The US Securities and Exchange Commission (SEC) has charged one of the world’s largest carmakers, Volkswagen (VOW.DE), and its former CEO Martin Winterkorn for defrauding bond investors during the 2015 emissions scandal — dubbed “dieselgate.”
The SEC filed a civil complaint in San Francisco late on Thursday that covers the period from April 2014 to May 2015.
The regulator said in a statement that its complaint centres around VW issuing more than $13bn (£9.8bn) in bonds and asset-backed securities in the US markets “at a time when senior executives knew that more than 500,000 vehicles in the United States grossly exceeded legal vehicle emissions limits, exposing the company to massive financial and reputational harm.”
The SEC’s complaint also alleges that VW made “false and misleading statements to investors and underwriters about vehicle quality, environmental compliance, and VW’s financial standing. By concealing the emissions scheme, Volkswagen reaped hundreds of millions of dollars in benefit by issuing the securities at more attractive rates for the company, according to the complaint.”
The lawsuit seeks to ban Winterkorn, VW’s former CEO, from serving as an officer or director of a public US company. The SEC said the complaint aims to recover “ill-gotten gains with prejudgment interest, and civil penalties.”

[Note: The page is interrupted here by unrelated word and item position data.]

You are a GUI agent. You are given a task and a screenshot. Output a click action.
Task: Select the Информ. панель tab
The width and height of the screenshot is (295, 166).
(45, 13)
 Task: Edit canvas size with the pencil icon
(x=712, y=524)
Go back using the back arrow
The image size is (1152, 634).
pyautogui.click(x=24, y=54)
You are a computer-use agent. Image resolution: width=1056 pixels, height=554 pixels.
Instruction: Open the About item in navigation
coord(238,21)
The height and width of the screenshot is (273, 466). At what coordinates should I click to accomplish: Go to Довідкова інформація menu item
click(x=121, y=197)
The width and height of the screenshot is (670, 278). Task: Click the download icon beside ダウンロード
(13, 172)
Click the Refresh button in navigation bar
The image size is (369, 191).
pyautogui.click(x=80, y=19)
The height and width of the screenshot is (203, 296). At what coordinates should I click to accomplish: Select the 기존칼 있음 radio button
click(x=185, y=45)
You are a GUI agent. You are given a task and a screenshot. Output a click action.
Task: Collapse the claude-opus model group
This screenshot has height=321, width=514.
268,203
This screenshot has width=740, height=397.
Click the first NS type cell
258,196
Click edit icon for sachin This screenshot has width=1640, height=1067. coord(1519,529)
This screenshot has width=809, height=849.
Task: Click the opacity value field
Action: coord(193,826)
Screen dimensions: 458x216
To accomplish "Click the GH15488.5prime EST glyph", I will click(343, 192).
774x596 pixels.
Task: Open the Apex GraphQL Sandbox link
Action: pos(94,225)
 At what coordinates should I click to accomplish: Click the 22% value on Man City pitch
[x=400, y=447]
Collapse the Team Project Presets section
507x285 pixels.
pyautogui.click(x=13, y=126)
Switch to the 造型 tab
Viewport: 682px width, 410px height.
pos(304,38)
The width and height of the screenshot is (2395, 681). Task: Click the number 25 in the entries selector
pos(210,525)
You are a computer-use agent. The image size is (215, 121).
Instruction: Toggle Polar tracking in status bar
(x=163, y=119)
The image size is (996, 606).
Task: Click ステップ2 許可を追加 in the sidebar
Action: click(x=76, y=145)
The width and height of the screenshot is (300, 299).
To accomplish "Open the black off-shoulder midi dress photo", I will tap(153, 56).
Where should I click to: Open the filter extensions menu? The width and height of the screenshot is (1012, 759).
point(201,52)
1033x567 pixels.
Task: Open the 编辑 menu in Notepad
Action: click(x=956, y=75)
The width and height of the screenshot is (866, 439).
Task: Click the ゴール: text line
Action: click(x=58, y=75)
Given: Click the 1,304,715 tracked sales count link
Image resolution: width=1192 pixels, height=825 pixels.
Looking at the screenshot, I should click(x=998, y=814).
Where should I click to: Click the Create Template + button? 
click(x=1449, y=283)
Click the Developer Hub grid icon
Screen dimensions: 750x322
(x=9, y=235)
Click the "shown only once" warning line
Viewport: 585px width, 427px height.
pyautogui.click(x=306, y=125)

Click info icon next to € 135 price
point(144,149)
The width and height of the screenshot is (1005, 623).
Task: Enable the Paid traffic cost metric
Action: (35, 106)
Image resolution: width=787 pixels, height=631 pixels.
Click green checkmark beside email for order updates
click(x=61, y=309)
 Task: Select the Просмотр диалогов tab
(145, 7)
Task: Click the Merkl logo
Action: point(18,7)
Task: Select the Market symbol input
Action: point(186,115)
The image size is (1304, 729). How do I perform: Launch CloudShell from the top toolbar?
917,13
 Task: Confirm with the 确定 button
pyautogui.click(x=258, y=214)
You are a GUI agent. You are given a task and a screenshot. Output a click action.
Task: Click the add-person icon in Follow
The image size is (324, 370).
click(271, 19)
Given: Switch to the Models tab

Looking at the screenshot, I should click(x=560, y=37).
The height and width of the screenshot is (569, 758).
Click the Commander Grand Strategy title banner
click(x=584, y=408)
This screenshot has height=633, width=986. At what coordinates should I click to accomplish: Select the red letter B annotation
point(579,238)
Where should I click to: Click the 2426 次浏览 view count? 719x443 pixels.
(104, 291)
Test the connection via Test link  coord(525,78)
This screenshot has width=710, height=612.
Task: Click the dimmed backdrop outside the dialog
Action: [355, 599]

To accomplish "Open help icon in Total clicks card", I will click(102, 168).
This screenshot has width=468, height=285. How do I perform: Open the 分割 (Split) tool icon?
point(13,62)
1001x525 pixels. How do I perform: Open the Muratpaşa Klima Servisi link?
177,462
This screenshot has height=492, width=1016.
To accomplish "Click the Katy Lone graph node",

The dieselgate scandal first emerged in 2015 when VW was caught cheating on emissions tests in the US. This cost VW billions of dollars in lawsuits and settlements, and the company was forced to recall millions of vehicles.
Winterkorn resigned in September 2015 and was charged by US prosecutors in 2018 for allegedly conspiring to cover up the German automaker’s diesel emissions cheating.
VW did not immediately respond to a call for comment at the time of publication. However, the automaker gave a statement to CNBC ahead of the formal SEC complaint filing:
“The SEC’s complaint is legally and factually flawed, and Volkswagen will contest it vigorously. The SEC has brought an unprecedented complaint over securities sold only to sophisticated investors who were not harmed and received all payments of interest and principal in full and on time.
“The SEC does not charge that any person involved in the bond issuance knew that Volkswagen diesel vehicles did not comply with US emissions rules when these securities were sold, but simply repeats unproven claims about Volkswagen AG’s former CEO, who played no part in the sales.
“Regrettably, more than two years after Volkswagen entered into landmark, multibillion-dollar settlements in the United States with the Department of Justice, almost every state, and nearly 600,000 consumers, the SEC is now piling on to try to extract more from the company.”